The Company classifies all estimated and actual interest and penalties as income tax expense. During fiscal years 2020, 2019 and 2018, there was $0.6 million, $(0.1) million and $0.3 million of interest and penalties within income tax expense, respectively. The Company had $3.8 million, $1.2 million and $0.6 million of interest and penalties accrued at June 30, 2020, 2019 and 2018, respectively. The Company has classified the uncertain tax positions as non-current income tax liabilities, as the amounts are not expected to be paid within one year, except for $7.4 million which is expected to be paid within a year. Including tax positions for which the Company determined that the tax position would not meet the more likely than not recognition threshold upon examination by the tax authorities based upon the technical merits of the position, the total estimated unrecognized tax benefit that, if recognized, would affect our effective tax rate, was approximately $24.3 million, $6.2 million and $1.6 million at June 30, 2020, 2019 and 2018, respectively. The Company expects a decrease of $4.9 million of unrecognized tax benefits during the next 12 months due to the expiration of statutes of limitation.

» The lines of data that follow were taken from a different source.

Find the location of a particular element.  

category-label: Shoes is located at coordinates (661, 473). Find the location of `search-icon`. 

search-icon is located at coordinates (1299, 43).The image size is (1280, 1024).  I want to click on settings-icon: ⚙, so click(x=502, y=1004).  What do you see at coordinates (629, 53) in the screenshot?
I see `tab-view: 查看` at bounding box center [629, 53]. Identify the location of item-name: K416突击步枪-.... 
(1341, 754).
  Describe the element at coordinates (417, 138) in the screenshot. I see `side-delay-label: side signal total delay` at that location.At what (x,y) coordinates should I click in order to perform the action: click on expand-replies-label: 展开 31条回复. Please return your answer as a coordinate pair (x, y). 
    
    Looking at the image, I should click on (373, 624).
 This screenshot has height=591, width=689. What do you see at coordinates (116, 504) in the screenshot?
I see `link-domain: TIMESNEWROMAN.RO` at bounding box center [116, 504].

Fiscal years 2017 to 2020 remain open to examination by the Internal Revenue Service, fiscal years 2015 to 2020 remain open to examination by certain state jurisdictions, and fiscal years 2009 to 2019 remain open to examination by certain foreign taxing jurisdictions. The Company is currently under examination for the certain subsidiary companies in Australia for the years ended April 30, 2010 through April 30, 2014; India for the year ended March 31, 2016; Philippines for the year ended June 30, 2018; Germany for the years ended June 30, 2012 through June 30, 2015; and Vietnam for the years June 30, 2015 through June 30, 2016. The Company believes its income tax reserves for these tax matters are adequate.